- Film poster
- German: Alles wird gut
- Directed by: Patrick Vollrath
- Written by: Patrick Vollrath
- Produced by: Patrick Vollrath
- Starring: Simon Schwarz; Julia Pointner; Marion Rottenhofer; Daniel Keberle; Gisela Salcher;
- Cinematography: Sebastian Thaler
- Edited by: Patrick Vollrath
- Release date: January 2015 (Germany);
- Running time: 30 minutes
- Countries: Germany; Austria;
- Language: German

= Everything Will Be Okay =

2015 film by Patrick Vollrath

Everything Will Be Okay (Alles wird gut) is a 2015 drama short film written and directed by Patrick Vollrath.

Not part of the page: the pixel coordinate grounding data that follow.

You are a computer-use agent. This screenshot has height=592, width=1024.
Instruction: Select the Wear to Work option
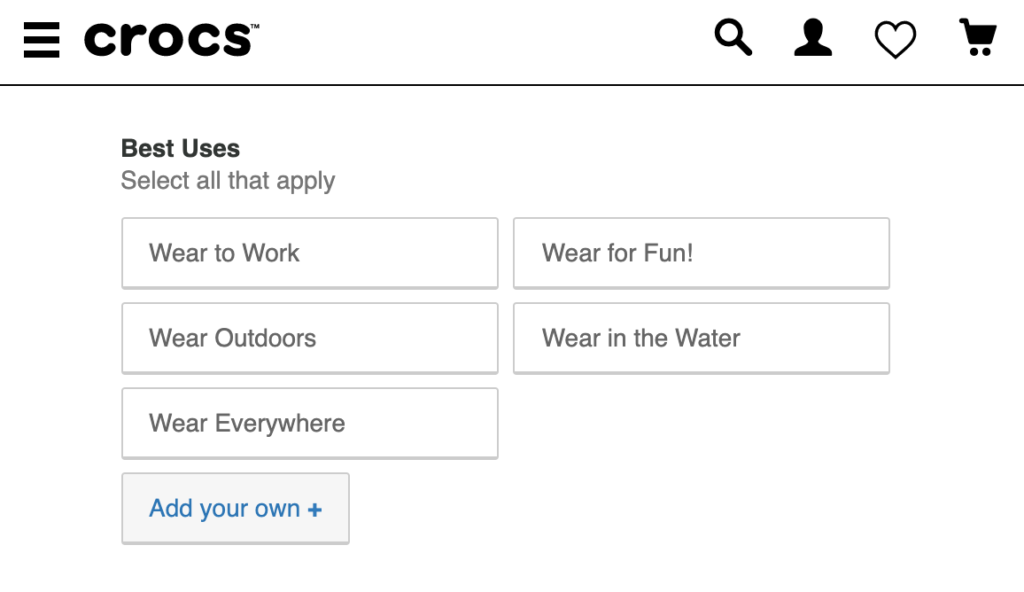pos(310,253)
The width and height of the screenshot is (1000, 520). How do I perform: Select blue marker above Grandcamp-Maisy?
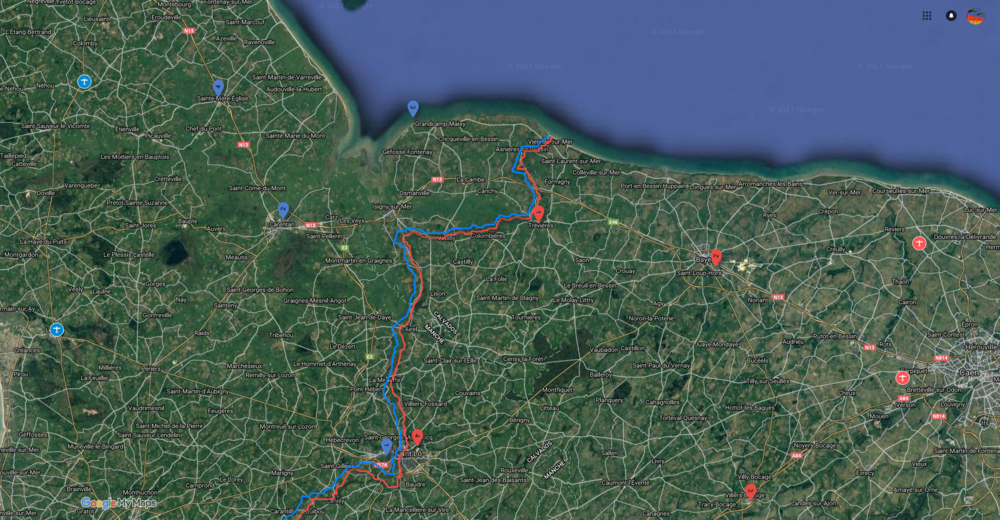pyautogui.click(x=413, y=108)
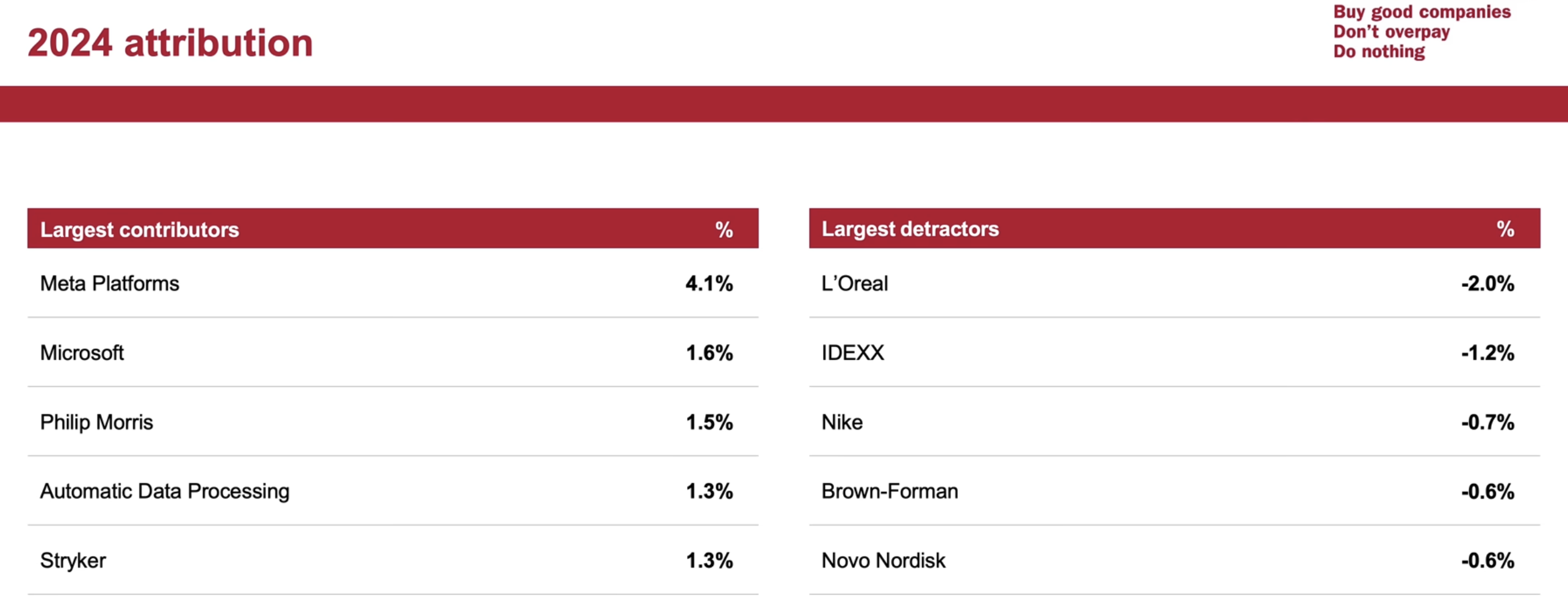The height and width of the screenshot is (614, 1568).
Task: Select the Meta Platforms row label
Action: click(110, 284)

The movie was nominated for the Academy Award for Best Live Action Short Film at the 88th Academy Awards.

==Plot==
A divorced father, Michael Baumgartner, picks up his daughter Lea for the bimonthly weekend visit. Everything seems normal until Lea starts to understand that her father intends to take her out of the country and away from her mother. Their flight gets cancelled, which forces them to stay at the airport hotel for the next night. Lea is able to contact her mother who calls the police. The next morning Lea is united with her mother.

==Cast==
- Simon Schwarz as Michael Baumgartner
- Julia Pointner as Lea
- Marion Rottenhofer
- Daniel Keberle
- Gisela Salcher

==Awards and nominations==
The film won many awards, including the Audience Award at the Milan Film Festivaly, the Alberto Sanchez Special Award at the Huesca International Film Festival (Spain), Best Medium Length Film at the Max Ophüls Film Festival (Germany), Best Director Award at Studio Hamburg Up-and-Coming Award, Best Actress and Best Film at the Manchester Film Festival, Best International Film at the Portobello Film Festival in London, and Best Short Film at the Yerevan International Film Festival in Armenia.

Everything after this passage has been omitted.